> [GOALS]
1. Update the workers compensation opinion's passage that begins at the words "7. May the purchase" and stops after "seq. (McKinney 2000).", swapping "purchasing group" for "risk retention group" and giving the rest unchanged.
2. Answer these from the workers compensation opinion:
(a) On what date was the opinion issued?
(b) What kind of stock must an Owner-Driver agree to purchase in the Corporation to obtain coverage?
(c) Who must approve a discount an insurer offers on livery liability insurance to persons who obtain other insurance from another insurer?

> [SOURCE EXCERPT]
---------------
The Office of General Counsel issued the following informal opinion on May 3, 2001, representing the position of the New York State Insurance Department.
Re: Workers Compensation Insurance: "Black car" and "Silver car" Operations
1. May workers compensation insurance be issued on a purchasing group basis?
2. May workers compensation insurance be issued on a group basis under N.Y. Ins. Law § 3435 (McKinney 2000) or some other provision of New York law?
3. May a workers compensation policy be issued on a "shared interests" basis under N.Y. Comp. Codes R. & Regs. tit. 11 Part 153 (1995) (Reg. 135)? If so, do shared interests exist between a corporation that purchases a workers compensation policy (the "Corporation") and livery car drivers who purchase stock in the Corporation ("Owner-Drivers")?
4. Would the Corporation and the Owner-Drivers be doing an insurance business if they entered into a joint liability agreement principally for the purposes of creating "shared interests"?
5. Would the Corporation need a license as an insurance broker or insurance agent if it solicits Owner-Drivers to become its stockholders for the sole purpose of obtaining workers compensation insurance, collects the premium as part of the price of the stock, and subsequently procures the insurance from an insurer?
6. May an insurer offer a discount on its livery liability insurance to persons who obtain workers compensation insurance from another insurer? If so, must such a discount be approved by the Department?
7. May the purchase of insurance from one insurer be conditioned upon the sale of insurance from another insurer?
1. Workers compensation insurance may not be issued on a purchasing group basis under 15 U.S.C. § 3901 (1986) et seq. or N.Y. Ins. Law § 5901 et seq. (McKinney 2000).
2. Workers compensation insurance may not be issued on a group basis under N.Y. Ins. Law § 3435 (McKinney 2000) or any other provision of New York law.
3. A workers compensation policy may not be issued on a "shared interest" basis under N.Y. Comp. Codes R. & Regs. tit. 11 Part 153 (1995) (Reg. 135).
4. The Corporation and the Owner-Drivers would be doing an insurance business if they entered into a joint liability agreement principally for the purposes of creating "shared interests".
5. The Corporation would need a license as an insurance broker or insurance agent if it solicits Owner-Drivers to become its stockholders for the sole purpose of obtaining workers compensation insurance, collects the premium as part of the price of the stock, and subsequently procures the insurance from an insurer.
6. An insurer may not offer a discount on its livery liability insurance to persons who obtain other insurance from another insurer unless the discount has been filed and approved by the Superintendent.
7. The purchase of insurance from one insurer may not be conditioned upon the sale of insurance from another insurer unless both insurance policies contain a provision to that effect.
As we understand it, the inquirer has clients who have inquired about joining the subject program. Apparently, the program is currently in effect.
The proposed program involves the provision of workers compensation coverage to owner-drivers of "black cars" (where a taxi or car service works under contract to a radio group) and "silver cars" (where luxury sedans are dispatched by two-way radio or computer) by an authorized insurer. In order to obtain coverage, an Owner-Driver must agree to purchase non-voting stock in the Corporation, which is a business corporation that is neither registered as a risk purchasing group nor licensed as an insurance agent, broker or consultant.
---------------
> [INFORMATION SHOWN]
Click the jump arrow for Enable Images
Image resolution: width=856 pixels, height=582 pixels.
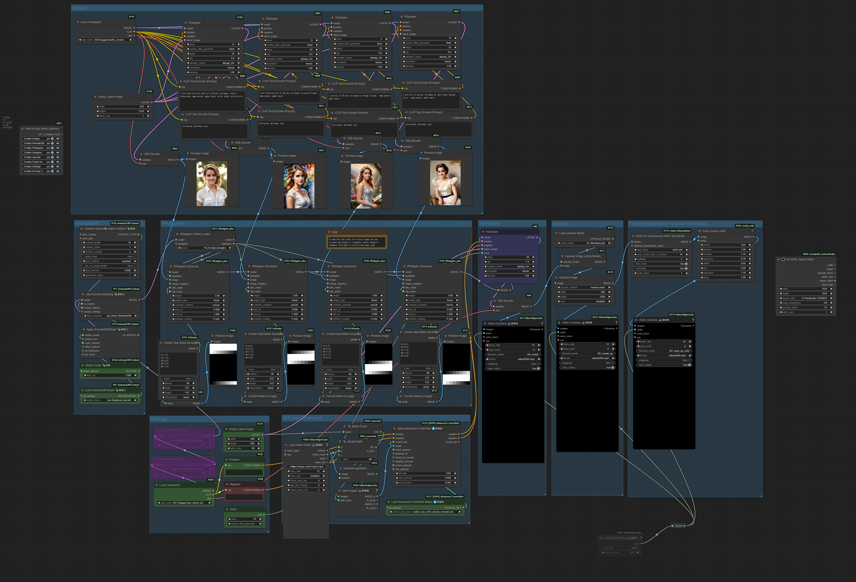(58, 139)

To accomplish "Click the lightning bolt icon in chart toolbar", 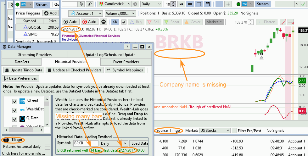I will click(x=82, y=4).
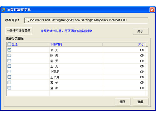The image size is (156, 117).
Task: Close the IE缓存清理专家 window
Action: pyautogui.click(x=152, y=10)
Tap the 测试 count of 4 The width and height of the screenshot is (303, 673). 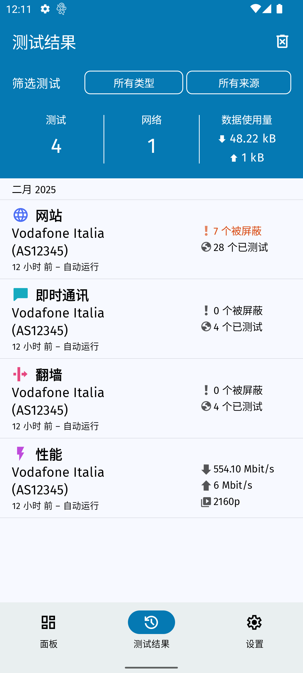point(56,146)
---------------
> [COMPLETED EXERCISE]
1.
7. May the purchase of insurance from one insurer be conditioned upon the sale of insurance from another insurer?
1. Workers compensation insurance may not be issued on a risk retention group basis under 15 U.S.C. § 3901 (1986) et seq. or N.Y. Ins. Law § 5901 et seq. (McKinney 2000).

2.
(a) May 3, 2001.
(b) Non-voting stock.
(c) The Superintendent, after the discount has been filed.